Print the data that follows word for word, leaving out any picture.
───── Supplied records
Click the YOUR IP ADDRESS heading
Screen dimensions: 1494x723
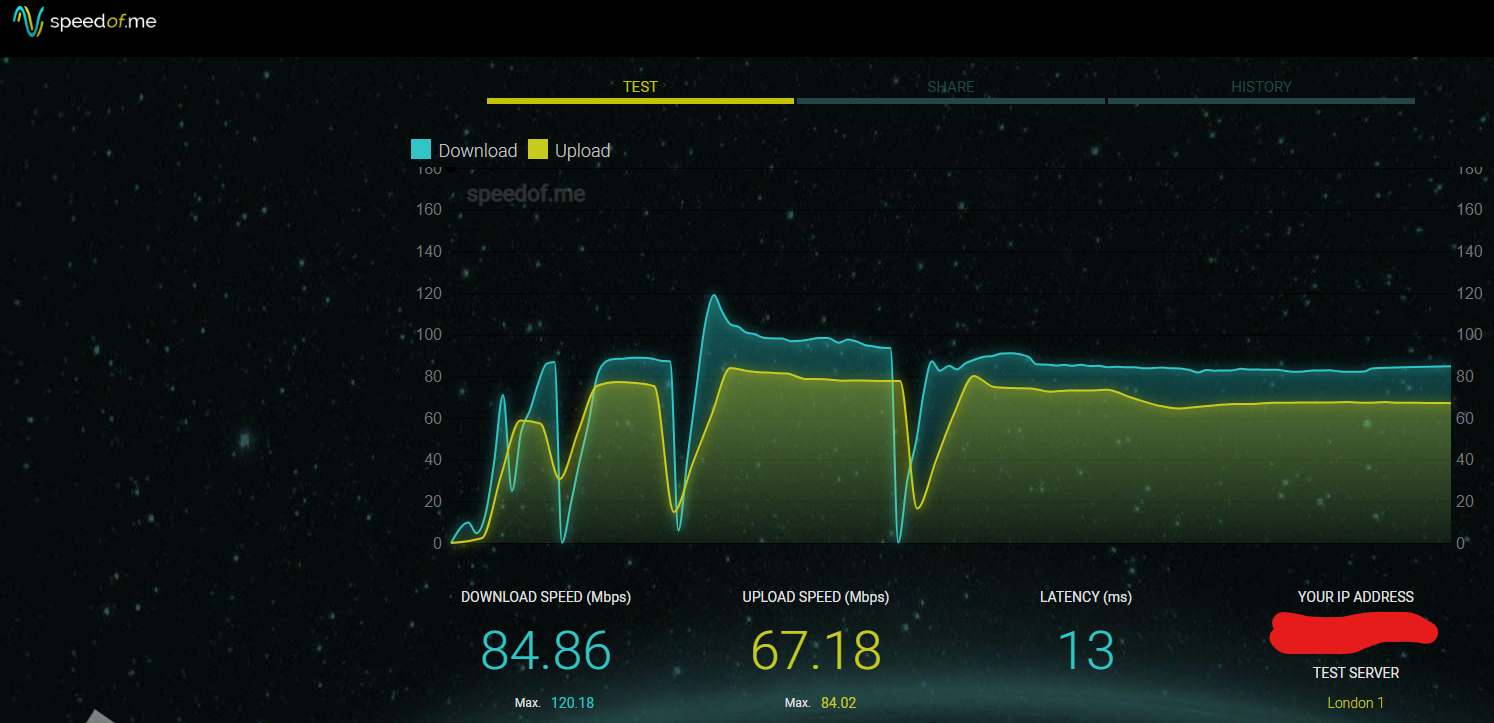tap(1355, 597)
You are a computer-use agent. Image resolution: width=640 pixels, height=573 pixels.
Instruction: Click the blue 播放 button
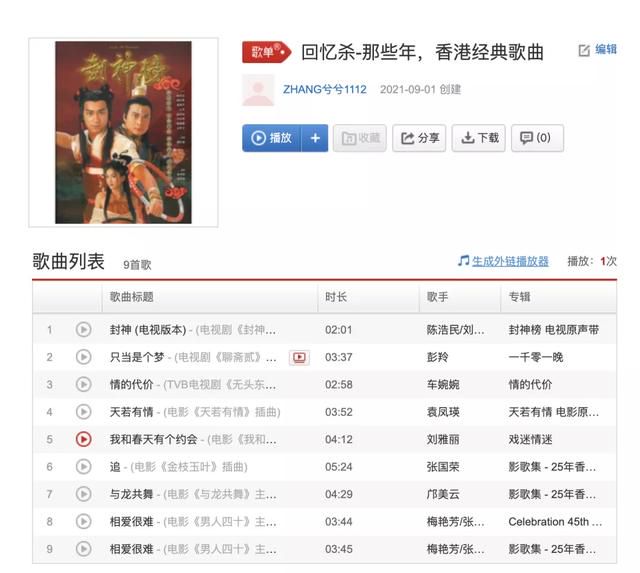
──────────
- Result of the task -
Click the YOUR IP ADDRESS heading
Screen dimensions: 1494x723
tap(1355, 597)
You are a computer-use agent. Image resolution: width=640 pixels, height=573 pixels.
Instruction: Click the blue 播放 button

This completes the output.